Dynamic mechanical analysis, sometimes abbreviated to DMA, is a workhorse technique used to investigate the various mechanical properties of materials as a function of frequency, temperature, and time. The goal is to ultimately get an in-depth assessment of the stress and strain mechanics of materials in simulated real-world conditions.

Temperature is typically the central function of dynamic mechanical analysis; hence the technique is sometimes described as dynamic mechanical thermal analysis – or DMTA. However, there are two primary test modes used: frequency and temperature sweep. Before discussing the specific use cases of dynamic mechanical analysis, it is worth distinguishing these two operating modes in more depth.
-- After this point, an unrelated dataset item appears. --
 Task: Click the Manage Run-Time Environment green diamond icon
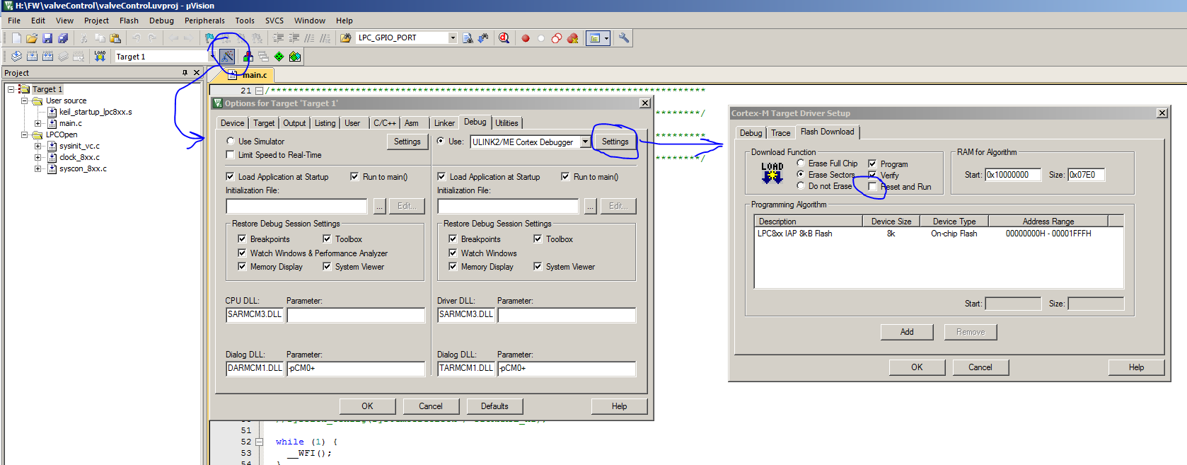pos(279,57)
Frequency Vs. Temperature Sweep Mode: What’s the Difference?

Dynamic mechanical analysis is carried out by applying a sinusoidal stress – typically an oscillatory force – to a sample and measuring the resulting strain. Frequency sweep tests are isothermal analyses where the frequency is varied over time. As the temperature remains constant, changes in the complex modulus (storage and loss moduli) can be accurately plotted, yielding accurate insights into the material’s energy dissipation at set frequencies.

Conversely, temperature sweep tests use a set frequency for the duration while temperature varies. User-defined thermal profiles typically ramp-up the temperature in small increments to closely observe temperature-dependent variations in the complex modulus up to, and beyond, key transition points.
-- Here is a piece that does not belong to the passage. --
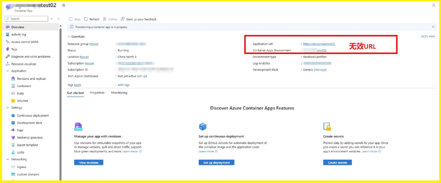The image size is (441, 183).
Task: Open Access control (IAM) icon
Action: [x=8, y=42]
We have already touched on some of the core principles of application in distinguishing frequency from temperature sweep dynamic mechanical analysis. The aim is to observe the physicochemical properties of materials under finely controlled, user-defined conditions. So, what are the most common properties under test via DMA techniques?
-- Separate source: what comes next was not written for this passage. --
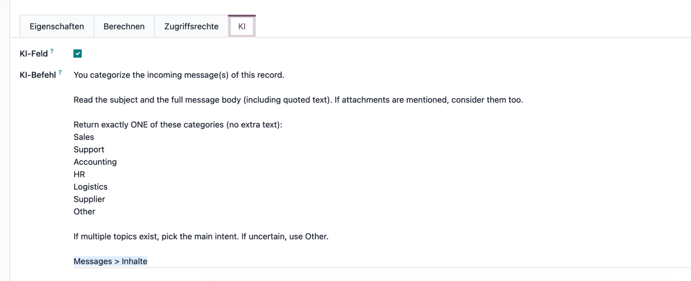Switch to the Eigenschaften tab
The image size is (691, 281).
pos(56,26)
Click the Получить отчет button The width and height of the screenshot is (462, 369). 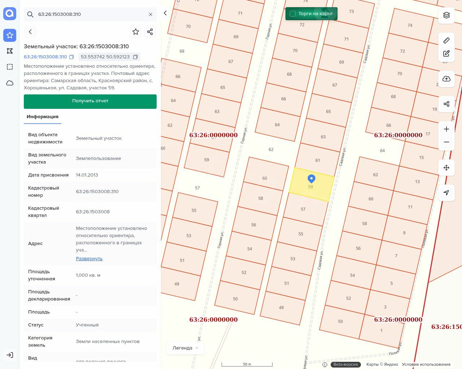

Glass Transition Temperature

Dynamic mechanical analysis is one of the go-to techniques for probing the glass transition temperatures (Tg) of amorphous polymers and semicrystalline materials. Materials below their glass transition points are extremely brittle and rigid. Exposing them to a gradually increasing temperature under a constant low frequency will eventually cause them to transition to a more flexible state. Between this glass transition point and the melting point is a rubbery region where materials can withstand elongation under relatively low loads. Dynamic mechanical analysis is subsequently ideal for determining different flexible and rigid applications of amorphous and semicrystalline materials.


Extent of Crosslinking

Dynamic mechanical analysis can also be used to determine the effects of changes in composition of polymeric materials on the mechanical properties. The complex modulus of polymers is inherently determined by inter- and intramolecular forces which vary depending on the concentration, presence, and position of distinct cross-linkers and monomers. It is subsequently possible to evaluate performance changes imparted by novel processing aids or different blend compositions. It is an excellent way to examine differences in polymer extent of crosslinking.